De relatie met opleidingsniveau werkt ‘onafhankelijk’ van de andere onderzochte indicatoren.

Conclusie

Onze analyse heeft laten zien dat een breed spectrum aan indicatoren een rol speelt bij afwijkingen van adviezen ten opzichte van de citoscore. Wat betreft demografische kenmerken van de leerling blijkt vooral opleidingsniveau van de ouders een dominante factor. Daarnaast vinden bij leerlingen met een hoger IQ en een hoger niveau van bepaalde persoonlijkheidskenmerken meer bijstellingen naar boven en minder bijstellingen naar beneden plaats. Ook de opvattingen en betrokkenheid van de ouders zijn bepalende factoren. Tegelijkertijd vinden we dat al deze indicatoren samen maar voor een beperkt deel kunnen verklaren waarom afwijkingen plaats vinden. Verschillen tussen scholen in de koppeling van citoscores en advies kunnen een rol spelen, terwijl het ook waarschijnlijk lijkt dat een van de belangrijkste redenen om adviezen bij te stellen is dat leraren simpelweg willen ‘corrigeren’ voor het feit dat de ‘momentopname’ van de citotoets in meerdere gevallen geen goed beeld heeft gegeven van het algehele niveau van en specifieke leerling.

 

Noten

1We kijken dus niet naar afwijkingen waarbij, bijvoorbeeld, iemand een citoscore heeft die bij het advies havo/vwo hoort maar het advies havo krijgt. Dit soort afwijkingen van een ‘half niveau’ komt relatief veel vaker voor, maar dit lijkt vooral gedreven te worden door het feit dat dat scholen vaak hun eigen koppelingen gebruiken als het gaat om gedeelde adviezen en dat de intervallen voor gedeelde adviezen vaak heel smal zijn.

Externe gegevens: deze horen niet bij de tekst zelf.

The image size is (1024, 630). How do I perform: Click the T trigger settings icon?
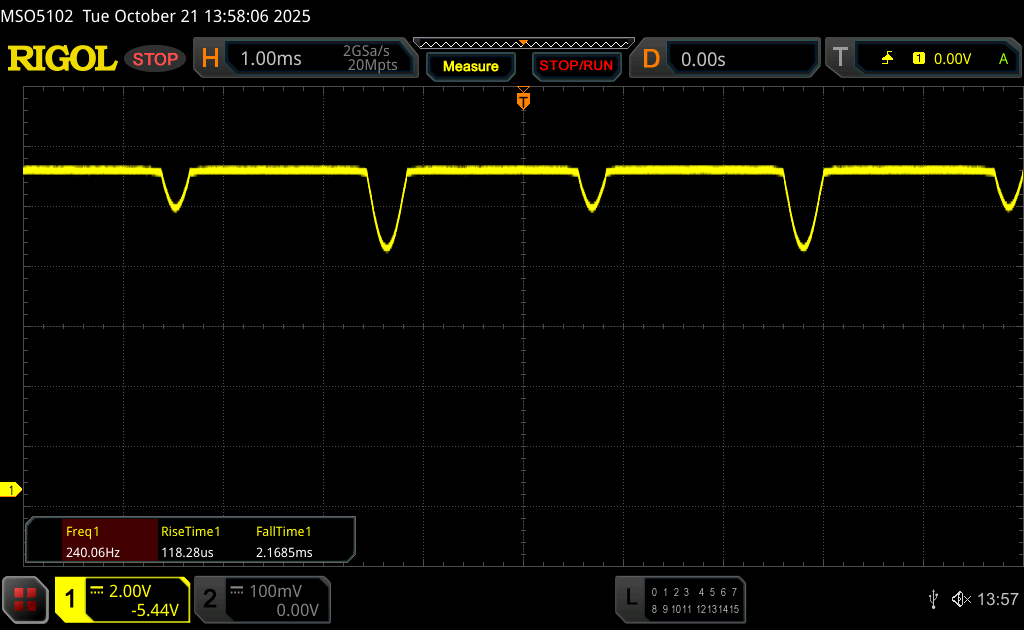click(840, 59)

2Onze cijfers wijken iets af van wat bijvoorbeeld word gevonden door de Inspectie van het Onderwijs (2014). De gebruikte koppeling met de citoscores en de definitie van afwijkend advies zijn anders in die analyse. Wanneer we dezelfde methode gebruiken, krijgen we zeer vergelijkbare cijfers. Daarmee lijkt het er dus op dat de mate van onderadvisering en overadvisering in Limburg vergelijkbaar is met die voor de rest van Nederland.

3De stijging in het laatste jaar kan ook te maken hebben met de veranderde opzet in de citotoets, waarbij er sinds het schooljaar 2014/2015 al een advies voor de toets wordt gegeven, wat later nog (naar boven) kan worden bijgesteld. Voor leerlingen met hoge adviezen is er daardoor een lagere prikkel om de toets goed te maken, waardoor het kan lijken dat ze boven hun ‘niveau’ worden geadviseerd.

4 We hebben ook geanalyseerd of er verschillen zijn in de geschatte relaties voor al deze variabelen naar de sociaaleconomische achtergrond van de leerling. Deze verschillen zijn zeer beperkt.

5 We vinden een vergelijkbaar sterk effect voor de indicatie van hoogbegaafdheid.

6 De bijdrage is voor het overgrote deel toe te schrijven aan het oordeel over hoe slim de leraar de leerling vindt.

Literatuur

Borghans, Diris en Schils (2016). The teacher or the test? An analysis of the long-run predictive power of school achievement indicators. Discussiepaper.

Inspectie van het Onderwijs (2014). De Kwaliteit van het Basisschooladvies. Utrecht: Inspectie van het Onderwijs.

Inspectie van het Onderwijs (2016). De Staat van het Onderwijs 2014/2015. Utrecht: Inspectie van het Onderwijs.